::: ITEMS

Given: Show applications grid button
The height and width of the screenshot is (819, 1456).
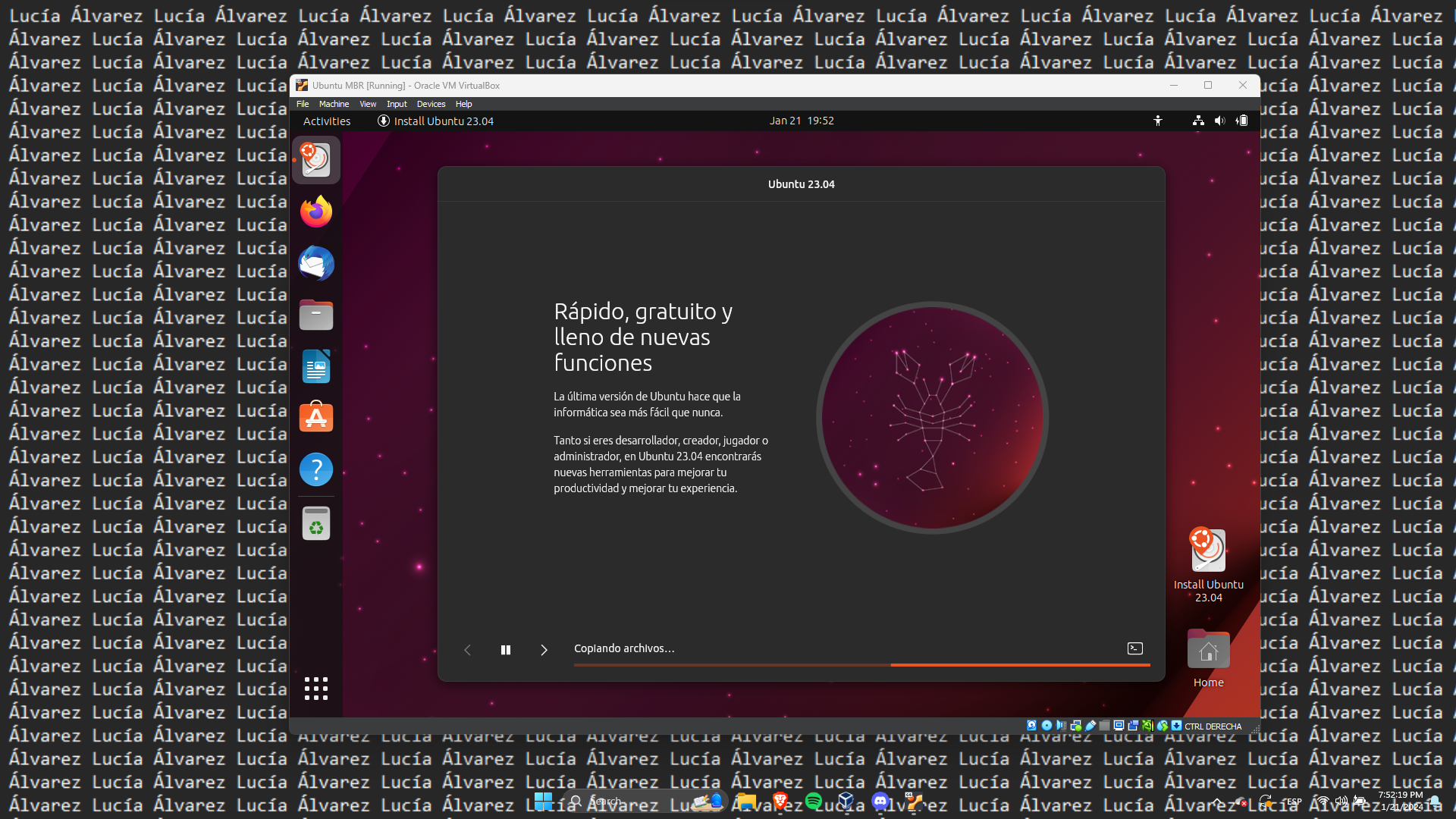Looking at the screenshot, I should 316,688.
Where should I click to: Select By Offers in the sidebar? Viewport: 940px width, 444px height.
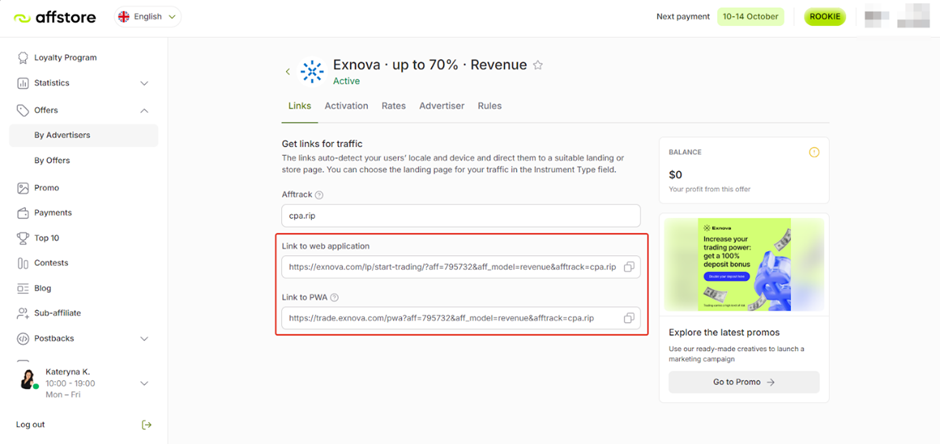click(52, 160)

::::::

## STATED EXERCISE:
Copy every line of the material above word for word, leaving the pictures out.

## THE RESPONSE:
Given: Show applications grid button
The height and width of the screenshot is (819, 1456).
Looking at the screenshot, I should 316,688.
Where should I click to: Select By Offers in the sidebar? Viewport: 940px width, 444px height.
click(52, 160)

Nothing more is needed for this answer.